During the meeting, Ms. Trump outlined four goals of the board:
1. Develop a robust campaign to promote multiple pathways to good-paying jobs, dispelling the myth that there is only one path to a successful career, i.e. a four-year college degree.
2. Improve the availability of high-quality, transparent, and timely data to better inform students and educators, as well as match American workers to American jobs.
3. Modernize candidate recruitment and training practices to expand the pool of job applicants that employers are looking to hire.
4. Measure and encourage employer-led training and investments, such as those being made by IPC.

You may recall that IPC President John Mitchell and several IPC member companies were invited to the White House last October to discuss this issue with President Trump, Ivanka Trump and other senior policy officials. Rest assured we have kept those communications channels open and are continuing to engage with the administration on this issue.

Congressional Outlook

Meanwhile, on Capitol Hill, there is strong bipartisan support for addressing the workforce shortage. Last summer, Congress passed and the president signed the Strengthening Career and Technical Education for the 21st Century Act (the Perkins CTE Act), which IPC strongly supported and continues to support in its implementation phase.

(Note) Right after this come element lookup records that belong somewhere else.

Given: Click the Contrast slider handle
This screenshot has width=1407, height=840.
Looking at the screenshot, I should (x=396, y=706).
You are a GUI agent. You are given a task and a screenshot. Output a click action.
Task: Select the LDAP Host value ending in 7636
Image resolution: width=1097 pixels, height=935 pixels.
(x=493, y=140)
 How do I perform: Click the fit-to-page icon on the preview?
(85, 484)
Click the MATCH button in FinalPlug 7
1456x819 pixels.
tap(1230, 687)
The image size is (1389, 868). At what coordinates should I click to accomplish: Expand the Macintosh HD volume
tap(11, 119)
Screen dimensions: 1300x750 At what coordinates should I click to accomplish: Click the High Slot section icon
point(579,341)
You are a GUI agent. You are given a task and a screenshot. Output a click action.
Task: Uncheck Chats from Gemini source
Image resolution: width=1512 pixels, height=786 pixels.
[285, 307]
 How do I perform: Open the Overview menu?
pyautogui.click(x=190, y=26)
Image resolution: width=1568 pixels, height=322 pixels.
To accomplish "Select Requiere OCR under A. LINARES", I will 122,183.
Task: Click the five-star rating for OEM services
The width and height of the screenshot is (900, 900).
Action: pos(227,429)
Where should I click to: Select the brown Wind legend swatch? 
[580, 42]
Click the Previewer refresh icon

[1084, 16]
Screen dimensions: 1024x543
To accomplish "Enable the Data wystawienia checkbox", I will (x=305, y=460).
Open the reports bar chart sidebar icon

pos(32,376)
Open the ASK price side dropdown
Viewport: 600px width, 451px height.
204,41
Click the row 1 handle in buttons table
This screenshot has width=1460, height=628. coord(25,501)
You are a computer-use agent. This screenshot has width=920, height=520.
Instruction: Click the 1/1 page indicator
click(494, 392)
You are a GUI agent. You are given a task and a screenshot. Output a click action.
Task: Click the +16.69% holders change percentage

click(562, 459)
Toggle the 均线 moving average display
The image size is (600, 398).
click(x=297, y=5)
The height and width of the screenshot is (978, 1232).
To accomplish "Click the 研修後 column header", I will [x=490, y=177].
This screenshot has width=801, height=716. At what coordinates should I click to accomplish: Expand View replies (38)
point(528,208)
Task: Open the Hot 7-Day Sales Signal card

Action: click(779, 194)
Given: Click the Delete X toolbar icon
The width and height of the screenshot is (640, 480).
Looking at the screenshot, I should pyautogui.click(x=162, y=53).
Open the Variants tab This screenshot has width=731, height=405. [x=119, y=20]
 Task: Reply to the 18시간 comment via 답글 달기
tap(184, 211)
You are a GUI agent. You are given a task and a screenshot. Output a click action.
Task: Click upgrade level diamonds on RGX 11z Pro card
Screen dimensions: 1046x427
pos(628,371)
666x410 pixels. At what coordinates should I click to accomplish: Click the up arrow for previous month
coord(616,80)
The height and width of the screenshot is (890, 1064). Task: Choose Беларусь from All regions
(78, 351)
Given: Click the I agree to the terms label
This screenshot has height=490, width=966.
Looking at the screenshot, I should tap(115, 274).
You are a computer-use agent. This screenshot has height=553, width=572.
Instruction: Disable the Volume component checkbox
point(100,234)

In the current session of Congress, attention is turning to work-based learning programs and the employment visa backlog.

For example, Sen. Tammy Baldwin (D-WI) and Reps. Suzanne Bonamici (D-OR) and Drew Ferguson (R-GA) recently reintroduced the Promoting Apprenticeship with Regional Training Networks for Employers’ Required Skills (PARTNERS) Act last month. This legislation would promote registered apprenticeships and other work-based learning programs for small and medium-sized businesses through the establishment and support of industry-based partnerships. It also would provide funds to states to award grants to eligible partnerships.

Meanwhile, some lawmakers are working to make it easier for companies to access high-skilled immigrants. Sens. Mike Lee (R-UT) and Kamala Harris (D-CA) and Reps. Zoe Lofgren (D-CA) and Ken Buck (R-CO) recently introduced the Fairness for High-Skilled Immigrants Act, which would eliminate the per-country immigration caps that cause backlogs in the employment-based green card system.

Now Seeking Workforce Champions in the EU, Too

Later this month, IPC is preparing to launch its Workforce Champions initiative in Europe with a pledge to provide education, training and career opportunities to more than 500,000 Europeans over the next five years.

As part of the preparations, IPC’s European team has been networking and developing relationships with the European Centre for the Development of Vocational Training (CEDEFOP); the European Alliance for Apprenticeships; EURASHE, representing technical education institutions; EUROCHAMBRES, representing regional Chambers of Commerce; and the STEM Alliance, bringing together Industries, ministries of education, and other stakeholders to promote STEM education and careers to young Europeans.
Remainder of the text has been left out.